The Internet of Things is finally happening. It may be a long way before homes go digital and smarter but thank heavens for companies and gadget makers who are pushing to “connect” more devices at home, office, shops, or even inside vehicles. One of the active forerunners in the industry is Google and to start the revolution, it has tried to innovate the router. The OnHub is a new router from the Internet giant that reinvents the home-network system by adding more features that a regular router don’t usually have.
iFixIt managed to do a teardown of the OnHub to show us what’s really inside. So far, we know that the OnHub uses a dual-core 1.4 GHz CPU, 4GB eMCC flash storage, WiFi, Dual band 2.4 GHz and 5 GHz 12-antenna array, 1 GB DDR3L RAM, congestion-sensing radio and antenna, and USB 3.0 port + Bluetooth 4.0 connectivity.

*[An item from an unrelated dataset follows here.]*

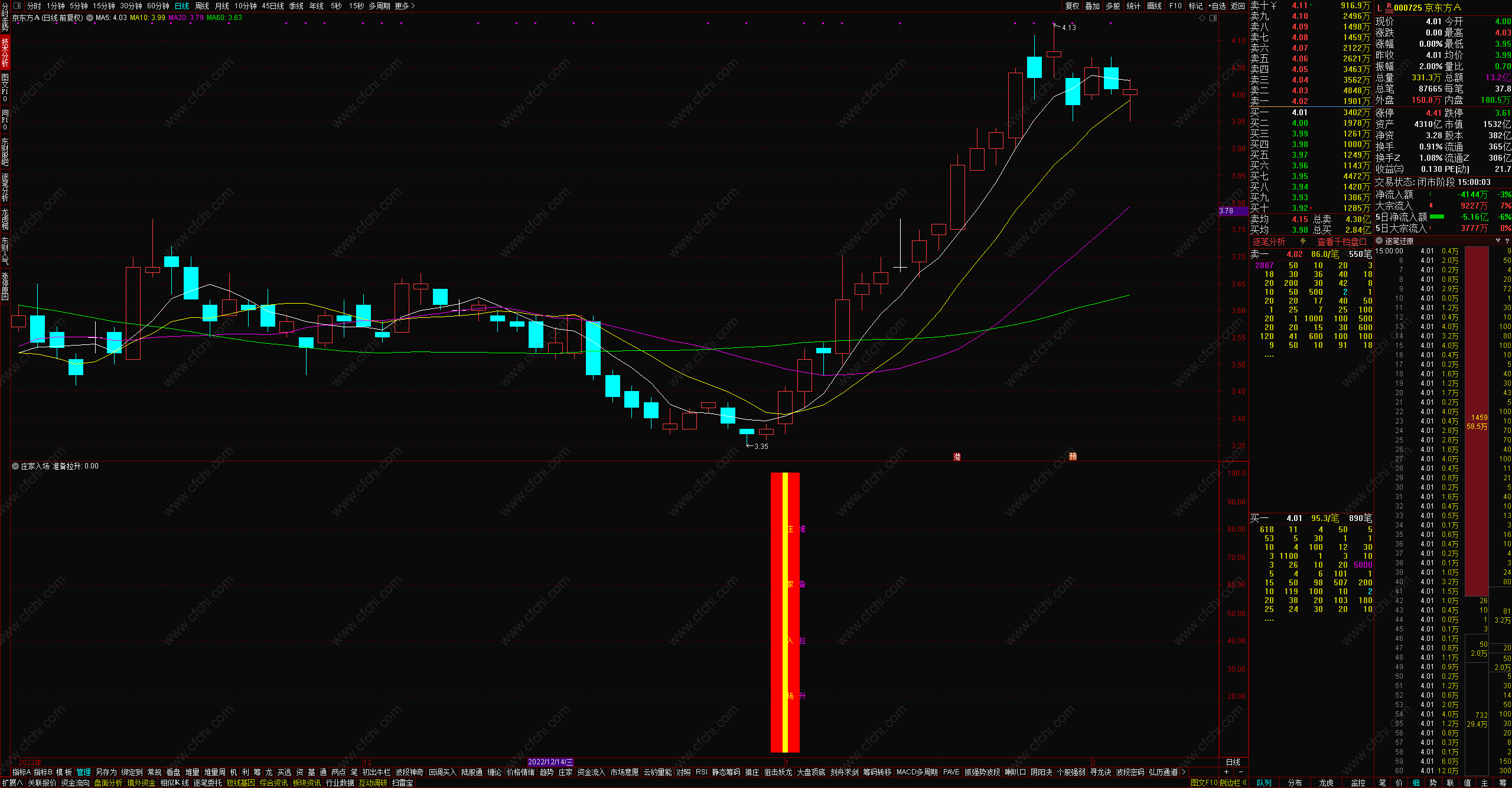Expand 更多 periods menu
1512x788 pixels.
point(405,6)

The OnHub’s LED ring changes colors based on what state the router is already in. When it’s ready for setup, ring is blue. Teal means it’s ready while orange means something is wrong with it. At the bottom part of the cylinder form, there’s a cutaway perhaps to hold cable neatly. You can also twist it to open and reveal the Google and TP-Link branding.
Router has a rubbery foot that hides some screws underneath. Trying to open the screws was a challenge. The top was also difficult to remove. The iFixIt guys were able to remove the cap that quickly revealed the antenna—also difficult to remove. Opening it further to the side exposed the LED board that includes an ambient light sensor and a National Semiconductor LP5523 programmable 9-output LED driver.
The casing of the OnHub were split into two haves that allowed the antenna to be free. The OnHub doesn’t come with a manual but the cables and antenna seem to be color-coded. Removing those connectors separated the antenna from the motherboard. There’s a 3-watt speaker which makes us wonder if Google is doing an “Alexa” soon. It’s possible and why not?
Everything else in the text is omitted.